- 15
Collection of Renaissance documents, including the Will of Paolo Giovio and a letter of Galeazzo Maria Sforza, in Latin and Italian, manuscripts on paper [fifteenth and sixteenth century]
Estimate
3,000 - 5,000 GBP
bidding is closed
Description
- Vellum
a booklet and three single sheet documents: (a) Will of Paolo Giovio, 18 leaves (last 2 blank), 290mm. by 195mm., complete, collation: i18, single column, c.22 lines in light brown ink in a cursive hand, some water-damage causing weakness in some leaves (those at front of volume with repairs), small holes in first leaf and last two blank leaves, small stains on fols.10-11, else fair condition, loose in nineteenth-century gilt-tooled leather folder, northern Italy (probably Florence or Ferrara), c.1552; (b) letter from Galeazzo Maria Sforza (1444-76) perhaps to Alphonso of Aragon, endorsed in Pavia in 1470, 259mm. by 195mm., with near-contemporary copy of the same on a bifolium, each leaf 275mm. by 185mm.; and a single leaf with accounts for Giovanni Simonetta, the secretary of Francesco Sforza, 190mm. by 210mm., all Milan, fifteenth and sixteenth century
Provenance
Paolo Giovio (1483-1552) was educated as a physician, served a papal advisor to both Pope Leo X and Clement VII, lectured in natural philosophy in the university of Rome and became the bishop of Como, but is chiefly remembered as a historian and art collector.

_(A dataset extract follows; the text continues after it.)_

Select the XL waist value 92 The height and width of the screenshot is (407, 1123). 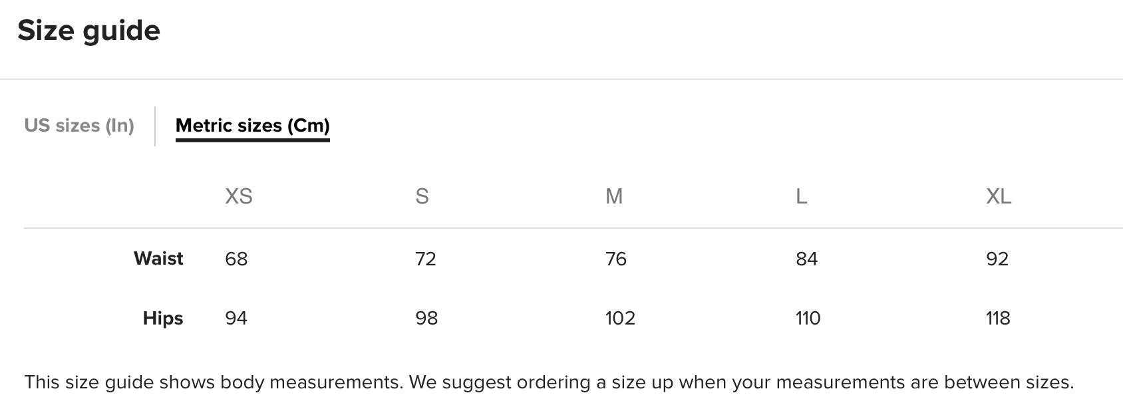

He received the patronage of the Medici family, and grew to be wealthy and powerful, constructing a villa on Lake Como and filling it with paintings, antiquities, medals and books. This is an early copy of his will dating to his lifetime, or the years immediately following. The text claims that it was written in Florence on 4 August 1552 when Giovio was “sanus corpore quantumque etas et podagra patiunt, et mentis et animi compos”. He died there four months later. It is endorsed on its initial leaf with the date 1557, and the watermark is a close variant of Briquet 3088 and near-identical to 3090 (both Ferrara, 1558). Apart from the present manuscript, only two other manuscripts survive: that in the State Archives of Como and that in the archives of Florence (G. Bordoli, ‘L’Ultimo Testamento di Paolo Giovio’, Periodico della Società Storica Comense 50, 1983, pp.87-116).